Here it is, my “AHA!” moment. The realization that virtual reality isn’t reality — duh. It isn’t the reality I experience when I am in the presence of REAL people. It isn’t a true picture of what your neighbors think about you or what you are thinking about your neighbors. And while social media can be a vehicle for positive change, it can be toxic and mind-numbing, promoting the worst we have to offer. It can be, if we let it, a gateway into a world where we lose the important parts of our humanity without ever knowing it. It is the newest incubator for growing “the stubborn heart.”  Pick a side, and there are only two: Mine and wrong! Full disclosure: I used to write political blog posts often in response to other online political blog posts and “news” stories, so, you know, I know what I’m talking about!

Not that “real” reality is devoid of stubborn hearts and people who do terrible things to other people. These are the events that make headlines, and they must be addressed. Conversation is a good way to address problems and differences. While the internet gives us the ability to have larger discussions in terms of numbers of people, I regret to inform you that in many cases it leads to “smaller” discussions in terms of actual ideas. And in terms of actual understanding. In “real” reality, however, it has been my experience that when bad things happen, good people respond, and you may be surprised to learn that most of us still recognize a bad thing when we see it. No one plays the role of spokesperson for any of us; not across the board.

And Now Back to “poetry”…

In the days since I began this post, “poetry” has experienced a Hugo-like controversy itself. A white male poet submitted a poem to the Best American Poetry 2015 anthology under a Chinese pseudonym. The poem in question had been submitted and rejected, according to the poet, more than 40 times under his real name.  I shan’t go into the multi-level shittiness associated with this story; maybe another time. Ultimately, Poetry with a capital P doesn’t care what I think about this “controversy” because the controversy doesn’t matter.

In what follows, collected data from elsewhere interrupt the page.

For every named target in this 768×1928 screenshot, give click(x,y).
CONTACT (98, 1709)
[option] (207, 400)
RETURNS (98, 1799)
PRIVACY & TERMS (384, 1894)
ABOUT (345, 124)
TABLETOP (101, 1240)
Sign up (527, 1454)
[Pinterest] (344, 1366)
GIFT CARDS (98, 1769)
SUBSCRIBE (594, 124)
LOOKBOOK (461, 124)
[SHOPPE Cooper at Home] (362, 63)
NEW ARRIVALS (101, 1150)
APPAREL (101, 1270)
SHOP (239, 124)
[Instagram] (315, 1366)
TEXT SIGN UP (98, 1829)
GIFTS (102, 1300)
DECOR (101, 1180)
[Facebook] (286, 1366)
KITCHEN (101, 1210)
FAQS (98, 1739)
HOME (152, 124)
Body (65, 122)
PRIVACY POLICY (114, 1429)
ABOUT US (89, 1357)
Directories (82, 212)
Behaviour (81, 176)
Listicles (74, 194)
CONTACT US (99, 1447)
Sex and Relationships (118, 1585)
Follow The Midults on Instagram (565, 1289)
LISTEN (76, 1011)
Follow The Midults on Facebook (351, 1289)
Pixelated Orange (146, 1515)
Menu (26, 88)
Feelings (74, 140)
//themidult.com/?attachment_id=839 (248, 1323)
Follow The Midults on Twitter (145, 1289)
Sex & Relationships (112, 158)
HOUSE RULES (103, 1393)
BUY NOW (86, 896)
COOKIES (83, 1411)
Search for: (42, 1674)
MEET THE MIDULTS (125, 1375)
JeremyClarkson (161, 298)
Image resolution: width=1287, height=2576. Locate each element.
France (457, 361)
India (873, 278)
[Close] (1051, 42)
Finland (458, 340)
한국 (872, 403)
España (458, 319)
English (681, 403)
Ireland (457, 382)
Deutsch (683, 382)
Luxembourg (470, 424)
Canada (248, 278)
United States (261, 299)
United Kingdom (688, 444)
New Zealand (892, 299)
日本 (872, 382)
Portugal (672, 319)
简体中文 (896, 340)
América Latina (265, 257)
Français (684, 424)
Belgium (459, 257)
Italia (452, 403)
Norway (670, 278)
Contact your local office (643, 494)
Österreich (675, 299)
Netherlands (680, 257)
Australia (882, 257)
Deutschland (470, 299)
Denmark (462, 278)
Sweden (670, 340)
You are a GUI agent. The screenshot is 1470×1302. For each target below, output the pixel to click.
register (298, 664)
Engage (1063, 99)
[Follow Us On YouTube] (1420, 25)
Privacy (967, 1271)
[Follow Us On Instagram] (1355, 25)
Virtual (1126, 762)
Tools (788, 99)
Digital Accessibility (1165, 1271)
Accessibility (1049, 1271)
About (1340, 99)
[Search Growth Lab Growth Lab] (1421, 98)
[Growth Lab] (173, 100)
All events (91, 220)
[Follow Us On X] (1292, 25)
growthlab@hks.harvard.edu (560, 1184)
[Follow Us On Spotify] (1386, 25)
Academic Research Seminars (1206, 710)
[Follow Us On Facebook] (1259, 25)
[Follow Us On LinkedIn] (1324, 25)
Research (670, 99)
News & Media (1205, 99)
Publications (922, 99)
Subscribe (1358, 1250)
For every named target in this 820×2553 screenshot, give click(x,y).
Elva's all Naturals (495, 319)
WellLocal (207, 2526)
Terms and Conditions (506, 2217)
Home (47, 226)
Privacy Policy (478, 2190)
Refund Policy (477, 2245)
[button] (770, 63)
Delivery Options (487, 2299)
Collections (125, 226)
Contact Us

Years ago, I attended a poetry workshop and one of the other attendees — one of the few males enrolled — said, “I don’t call myself a ‘poet.’ I leave that for other people to decide.” His tone left no doubt that he wasn’t worried. How nice for him. I still smile when I think about it, given, historically, which people had been doing most of the deciding about who among us were poets up until then. When I identify as a poet, I’m not being presumptuous. “Poet” is who I am.  I am also a white woman in her 50’s who grew up lower middle class in a small town in North Carolina with deep family roots in rural North Carolina and rural Tennessee who, as a child, saw things no child should see (insert a half a century of life here), and whose experiences and observations are no more or no less fit subjects for poetry than those of anyone else. Know how I know that? Because I am a poet; I have written poems.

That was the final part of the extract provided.